*Given exercise*. Render the part of the rows below that begins with the line containing "This screenshot has height=841, width=1400." (that line included) and runs through the last row as a Markdown table with the columns Number and Content. Give each line its own number, and leave out blank lines.

*Given data*.
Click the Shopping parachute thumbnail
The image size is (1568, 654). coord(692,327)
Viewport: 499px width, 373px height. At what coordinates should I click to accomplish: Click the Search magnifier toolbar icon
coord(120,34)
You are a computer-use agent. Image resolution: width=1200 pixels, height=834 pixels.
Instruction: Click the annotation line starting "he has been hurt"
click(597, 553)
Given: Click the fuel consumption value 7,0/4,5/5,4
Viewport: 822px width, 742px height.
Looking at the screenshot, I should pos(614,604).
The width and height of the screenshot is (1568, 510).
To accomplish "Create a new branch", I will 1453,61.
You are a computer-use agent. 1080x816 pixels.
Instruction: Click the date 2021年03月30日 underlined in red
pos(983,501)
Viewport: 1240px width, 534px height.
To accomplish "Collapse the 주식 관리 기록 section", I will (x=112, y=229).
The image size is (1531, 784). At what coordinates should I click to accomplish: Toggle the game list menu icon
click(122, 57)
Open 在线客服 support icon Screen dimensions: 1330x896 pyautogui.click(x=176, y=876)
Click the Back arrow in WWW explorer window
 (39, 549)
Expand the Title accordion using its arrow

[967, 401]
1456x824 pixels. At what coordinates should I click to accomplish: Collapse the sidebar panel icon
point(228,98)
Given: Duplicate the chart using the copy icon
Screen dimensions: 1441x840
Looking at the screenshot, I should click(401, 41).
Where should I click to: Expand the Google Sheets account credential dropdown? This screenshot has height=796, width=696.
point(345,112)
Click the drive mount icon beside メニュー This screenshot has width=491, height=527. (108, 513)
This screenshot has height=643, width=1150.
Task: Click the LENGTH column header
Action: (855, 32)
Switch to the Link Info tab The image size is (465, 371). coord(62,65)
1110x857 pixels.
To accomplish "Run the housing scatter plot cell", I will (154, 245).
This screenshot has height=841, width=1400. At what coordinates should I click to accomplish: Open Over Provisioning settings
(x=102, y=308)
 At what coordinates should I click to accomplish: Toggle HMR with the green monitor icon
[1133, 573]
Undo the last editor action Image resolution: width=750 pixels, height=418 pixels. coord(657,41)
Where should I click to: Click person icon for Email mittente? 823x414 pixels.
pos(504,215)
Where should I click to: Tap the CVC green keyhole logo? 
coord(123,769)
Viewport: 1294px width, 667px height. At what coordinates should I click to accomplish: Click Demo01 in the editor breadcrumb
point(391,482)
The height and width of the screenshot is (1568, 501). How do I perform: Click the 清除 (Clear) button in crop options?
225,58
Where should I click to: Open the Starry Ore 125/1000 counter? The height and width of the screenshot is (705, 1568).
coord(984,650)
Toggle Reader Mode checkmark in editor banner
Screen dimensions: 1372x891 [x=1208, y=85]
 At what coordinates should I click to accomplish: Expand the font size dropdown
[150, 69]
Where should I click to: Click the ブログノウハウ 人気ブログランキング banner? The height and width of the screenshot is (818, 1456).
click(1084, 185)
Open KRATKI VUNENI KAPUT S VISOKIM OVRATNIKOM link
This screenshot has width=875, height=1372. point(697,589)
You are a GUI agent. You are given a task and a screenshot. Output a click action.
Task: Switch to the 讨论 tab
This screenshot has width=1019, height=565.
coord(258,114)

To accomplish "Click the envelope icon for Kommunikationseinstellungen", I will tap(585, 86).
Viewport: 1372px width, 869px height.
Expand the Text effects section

*Written answer*.
| Number | Content |
|---|---|
| 1 | This screenshot has height=841, width=1400. At what coordinates should I click to accomplish: Open Over Provisioning settings |
| 2 | (x=102, y=308) |
| 3 |  At what coordinates should I click to accomplish: Toggle HMR with the green monitor icon |
| 4 | [1133, 573] |
| 5 | Undo the last editor action Image resolution: width=750 pixels, height=418 pixels. coord(657,41) |
| 6 | Where should I click to: Click person icon for Email mittente? 823x414 pixels. |
| 7 | pos(504,215) |
| 8 | Where should I click to: Tap the CVC green keyhole logo?  |
| 9 | coord(123,769) |
| 10 | Viewport: 1294px width, 667px height. At what coordinates should I click to accomplish: Click Demo01 in the editor breadcrumb |
| 11 | point(391,482) |
| 12 | The height and width of the screenshot is (1568, 501). How do I perform: Click the 清除 (Clear) button in crop options? |
| 13 | 225,58 |
| 14 | Where should I click to: Open the Starry Ore 125/1000 counter? The height and width of the screenshot is (705, 1568). |
| 15 | coord(984,650) |
| 16 | Toggle Reader Mode checkmark in editor banner |
| 17 | Screen dimensions: 1372x891 [x=1208, y=85] |
| 18 |  At what coordinates should I click to accomplish: Expand the font size dropdown |
| 19 | [150, 69] |
| 20 | Where should I click to: Click the ブログノウハウ 人気ブログランキング banner? The height and width of the screenshot is (818, 1456). |
| 21 | click(1084, 185) |
| 22 | Open KRATKI VUNENI KAPUT S VISOKIM OVRATNIKOM link |
| 23 | This screenshot has width=875, height=1372. point(697,589) |
| 24 | You are a GUI agent. You are given a task and a screenshot. Output a click action. |
| 25 | Task: Switch to the 讨论 tab |
| 26 | This screenshot has width=1019, height=565. |
| 27 | coord(258,114) |
| 28 | To accomplish "Click the envelope icon for Kommunikationseinstellungen", I will tap(585, 86). |
| 29 | Viewport: 1372px width, 869px height. |
| 30 | Expand the Text effects section |